*TASK STATEMENT*
Copy the data exactly, keeping every line intact.

Collection entries
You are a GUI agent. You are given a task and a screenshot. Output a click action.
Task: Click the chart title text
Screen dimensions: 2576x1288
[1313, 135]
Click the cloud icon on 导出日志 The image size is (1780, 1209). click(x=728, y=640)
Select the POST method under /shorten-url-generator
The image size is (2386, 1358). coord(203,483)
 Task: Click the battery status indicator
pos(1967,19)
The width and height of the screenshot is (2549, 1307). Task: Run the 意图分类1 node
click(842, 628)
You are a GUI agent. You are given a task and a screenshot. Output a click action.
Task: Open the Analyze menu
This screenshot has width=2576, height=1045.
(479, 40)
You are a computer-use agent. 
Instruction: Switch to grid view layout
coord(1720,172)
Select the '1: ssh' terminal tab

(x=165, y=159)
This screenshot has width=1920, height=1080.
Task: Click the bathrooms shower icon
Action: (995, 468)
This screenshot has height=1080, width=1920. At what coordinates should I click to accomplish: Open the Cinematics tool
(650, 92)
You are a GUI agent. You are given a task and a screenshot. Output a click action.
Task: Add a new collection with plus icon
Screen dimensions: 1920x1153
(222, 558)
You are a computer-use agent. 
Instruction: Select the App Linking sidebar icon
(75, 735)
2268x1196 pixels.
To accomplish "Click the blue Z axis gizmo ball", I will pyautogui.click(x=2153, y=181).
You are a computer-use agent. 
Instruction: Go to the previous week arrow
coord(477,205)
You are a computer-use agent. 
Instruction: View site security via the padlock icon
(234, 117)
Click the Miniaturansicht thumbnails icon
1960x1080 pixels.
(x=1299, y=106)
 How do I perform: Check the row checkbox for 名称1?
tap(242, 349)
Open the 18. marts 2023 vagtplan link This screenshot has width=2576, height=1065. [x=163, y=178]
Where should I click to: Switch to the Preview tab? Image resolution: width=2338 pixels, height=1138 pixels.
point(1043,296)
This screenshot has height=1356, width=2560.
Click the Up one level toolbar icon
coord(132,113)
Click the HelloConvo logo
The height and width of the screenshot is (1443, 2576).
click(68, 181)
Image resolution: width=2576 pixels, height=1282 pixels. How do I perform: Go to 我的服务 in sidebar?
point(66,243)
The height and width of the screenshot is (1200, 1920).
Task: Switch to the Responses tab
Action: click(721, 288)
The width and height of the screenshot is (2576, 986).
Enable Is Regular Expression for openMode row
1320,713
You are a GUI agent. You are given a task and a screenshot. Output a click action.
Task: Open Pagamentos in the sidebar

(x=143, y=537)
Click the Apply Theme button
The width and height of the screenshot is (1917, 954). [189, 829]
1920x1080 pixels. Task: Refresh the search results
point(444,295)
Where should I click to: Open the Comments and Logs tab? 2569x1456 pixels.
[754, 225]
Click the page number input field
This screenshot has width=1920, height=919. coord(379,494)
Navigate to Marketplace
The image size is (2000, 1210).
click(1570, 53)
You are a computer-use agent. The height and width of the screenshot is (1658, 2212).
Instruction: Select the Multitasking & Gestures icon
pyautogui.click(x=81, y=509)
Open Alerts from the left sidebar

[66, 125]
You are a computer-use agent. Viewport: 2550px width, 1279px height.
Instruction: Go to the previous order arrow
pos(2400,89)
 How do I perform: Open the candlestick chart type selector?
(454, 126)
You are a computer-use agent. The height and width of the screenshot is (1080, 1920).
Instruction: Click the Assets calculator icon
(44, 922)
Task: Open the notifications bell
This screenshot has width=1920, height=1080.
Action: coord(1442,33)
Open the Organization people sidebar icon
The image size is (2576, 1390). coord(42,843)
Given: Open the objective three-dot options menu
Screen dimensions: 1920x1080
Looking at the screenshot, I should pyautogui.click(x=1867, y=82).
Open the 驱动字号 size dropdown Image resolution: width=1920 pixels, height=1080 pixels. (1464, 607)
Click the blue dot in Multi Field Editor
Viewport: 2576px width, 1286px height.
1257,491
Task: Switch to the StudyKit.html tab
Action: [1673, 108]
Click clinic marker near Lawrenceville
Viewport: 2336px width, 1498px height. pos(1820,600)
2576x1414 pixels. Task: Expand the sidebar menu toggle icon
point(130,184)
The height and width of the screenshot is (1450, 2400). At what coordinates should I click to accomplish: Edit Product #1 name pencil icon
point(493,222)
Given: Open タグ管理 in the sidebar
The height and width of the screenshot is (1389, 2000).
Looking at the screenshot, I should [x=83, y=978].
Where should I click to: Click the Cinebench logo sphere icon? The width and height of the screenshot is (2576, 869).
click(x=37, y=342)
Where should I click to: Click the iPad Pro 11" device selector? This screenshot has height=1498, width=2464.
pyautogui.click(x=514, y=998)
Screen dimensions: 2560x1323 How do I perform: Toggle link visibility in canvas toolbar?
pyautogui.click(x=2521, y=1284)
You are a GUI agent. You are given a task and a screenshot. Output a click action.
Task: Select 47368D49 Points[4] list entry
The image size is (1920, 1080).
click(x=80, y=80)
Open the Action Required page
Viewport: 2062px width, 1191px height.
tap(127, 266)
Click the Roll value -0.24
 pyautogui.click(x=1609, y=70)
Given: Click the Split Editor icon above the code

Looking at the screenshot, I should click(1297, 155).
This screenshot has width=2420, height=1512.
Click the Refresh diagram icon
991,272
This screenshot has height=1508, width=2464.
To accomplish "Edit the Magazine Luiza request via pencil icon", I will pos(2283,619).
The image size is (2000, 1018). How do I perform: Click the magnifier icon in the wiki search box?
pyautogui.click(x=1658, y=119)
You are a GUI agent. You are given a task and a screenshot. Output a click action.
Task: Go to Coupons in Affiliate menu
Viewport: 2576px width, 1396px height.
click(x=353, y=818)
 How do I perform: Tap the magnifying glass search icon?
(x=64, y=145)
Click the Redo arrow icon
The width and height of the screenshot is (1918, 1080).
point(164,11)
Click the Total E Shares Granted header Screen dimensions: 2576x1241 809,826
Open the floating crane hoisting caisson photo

*RESPONSE TO THE EXERCISE*
You are a GUI agent. You are given a task and a screenshot. Output a click action.
Task: Click the chart title text
Screen dimensions: 2576x1288
[1313, 135]
Click the cloud icon on 导出日志 The image size is (1780, 1209). click(x=728, y=640)
Select the POST method under /shorten-url-generator
The image size is (2386, 1358). coord(203,483)
 Task: Click the battery status indicator
pos(1967,19)
The width and height of the screenshot is (2549, 1307). Task: Run the 意图分类1 node
click(842, 628)
You are a GUI agent. You are given a task and a screenshot. Output a click action.
Task: Open the Analyze menu
This screenshot has width=2576, height=1045.
(479, 40)
You are a computer-use agent. 
Instruction: Switch to grid view layout
coord(1720,172)
Select the '1: ssh' terminal tab

(x=165, y=159)
This screenshot has width=1920, height=1080.
Task: Click the bathrooms shower icon
Action: (995, 468)
This screenshot has height=1080, width=1920. At what coordinates should I click to accomplish: Open the Cinematics tool
(650, 92)
You are a GUI agent. You are given a task and a screenshot. Output a click action.
Task: Add a new collection with plus icon
Screen dimensions: 1920x1153
(222, 558)
You are a computer-use agent. 
Instruction: Select the App Linking sidebar icon
(75, 735)
2268x1196 pixels.
To accomplish "Click the blue Z axis gizmo ball", I will pyautogui.click(x=2153, y=181).
You are a computer-use agent. 
Instruction: Go to the previous week arrow
coord(477,205)
You are a computer-use agent. 
Instruction: View site security via the padlock icon
(234, 117)
Click the Miniaturansicht thumbnails icon
1960x1080 pixels.
(x=1299, y=106)
 How do I perform: Check the row checkbox for 名称1?
tap(242, 349)
Open the 18. marts 2023 vagtplan link This screenshot has width=2576, height=1065. [x=163, y=178]
Where should I click to: Switch to the Preview tab? Image resolution: width=2338 pixels, height=1138 pixels.
point(1043,296)
This screenshot has height=1356, width=2560.
Click the Up one level toolbar icon
coord(132,113)
Click the HelloConvo logo
The height and width of the screenshot is (1443, 2576).
click(68, 181)
Image resolution: width=2576 pixels, height=1282 pixels. How do I perform: Go to 我的服务 in sidebar?
point(66,243)
The height and width of the screenshot is (1200, 1920).
Task: Switch to the Responses tab
Action: click(721, 288)
The width and height of the screenshot is (2576, 986).
Enable Is Regular Expression for openMode row
1320,713
You are a GUI agent. You are given a task and a screenshot. Output a click action.
Task: Open Pagamentos in the sidebar

(x=143, y=537)
Click the Apply Theme button
The width and height of the screenshot is (1917, 954). [189, 829]
1920x1080 pixels. Task: Refresh the search results
point(444,295)
Where should I click to: Open the Comments and Logs tab? 2569x1456 pixels.
[754, 225]
Click the page number input field
This screenshot has width=1920, height=919. coord(379,494)
Navigate to Marketplace
The image size is (2000, 1210).
click(1570, 53)
You are a computer-use agent. The height and width of the screenshot is (1658, 2212).
Instruction: Select the Multitasking & Gestures icon
pyautogui.click(x=81, y=509)
Open Alerts from the left sidebar

[66, 125]
You are a computer-use agent. Viewport: 2550px width, 1279px height.
Instruction: Go to the previous order arrow
pos(2400,89)
 How do I perform: Open the candlestick chart type selector?
(454, 126)
You are a computer-use agent. The height and width of the screenshot is (1080, 1920).
Instruction: Click the Assets calculator icon
(44, 922)
Task: Open the notifications bell
This screenshot has width=1920, height=1080.
Action: coord(1442,33)
Open the Organization people sidebar icon
The image size is (2576, 1390). coord(42,843)
Given: Open the objective three-dot options menu
Screen dimensions: 1920x1080
Looking at the screenshot, I should pyautogui.click(x=1867, y=82).
Open the 驱动字号 size dropdown Image resolution: width=1920 pixels, height=1080 pixels. (1464, 607)
Click the blue dot in Multi Field Editor
Viewport: 2576px width, 1286px height.
1257,491
Task: Switch to the StudyKit.html tab
Action: [1673, 108]
Click clinic marker near Lawrenceville
Viewport: 2336px width, 1498px height. pos(1820,600)
2576x1414 pixels. Task: Expand the sidebar menu toggle icon
point(130,184)
The height and width of the screenshot is (1450, 2400). At what coordinates should I click to accomplish: Edit Product #1 name pencil icon
point(493,222)
Given: Open タグ管理 in the sidebar
The height and width of the screenshot is (1389, 2000).
Looking at the screenshot, I should [x=83, y=978].
Where should I click to: Click the Cinebench logo sphere icon? The width and height of the screenshot is (2576, 869).
click(x=37, y=342)
Where should I click to: Click the iPad Pro 11" device selector? This screenshot has height=1498, width=2464.
pyautogui.click(x=514, y=998)
Screen dimensions: 2560x1323 How do I perform: Toggle link visibility in canvas toolbar?
pyautogui.click(x=2521, y=1284)
You are a GUI agent. You are given a task and a screenshot. Output a click action.
Task: Select 47368D49 Points[4] list entry
The image size is (1920, 1080).
click(x=80, y=80)
Open the Action Required page
Viewport: 2062px width, 1191px height.
tap(127, 266)
Click the Roll value -0.24
 pyautogui.click(x=1609, y=70)
Given: Click the Split Editor icon above the code

Looking at the screenshot, I should click(1297, 155).
This screenshot has width=2420, height=1512.
Click the Refresh diagram icon
991,272
This screenshot has height=1508, width=2464.
To accomplish "Edit the Magazine Luiza request via pencil icon", I will pos(2283,619).
The image size is (2000, 1018). How do I perform: Click the magnifier icon in the wiki search box?
pyautogui.click(x=1658, y=119)
You are a GUI agent. You are given a task and a screenshot. Output a click action.
Task: Go to Coupons in Affiliate menu
Viewport: 2576px width, 1396px height.
click(x=353, y=818)
 How do I perform: Tap the magnifying glass search icon?
(x=64, y=145)
Click the Redo arrow icon
The width and height of the screenshot is (1918, 1080).
point(164,11)
Click the Total E Shares Granted header Screen dimensions: 2576x1241 809,826
Open the floating crane hoisting caisson photo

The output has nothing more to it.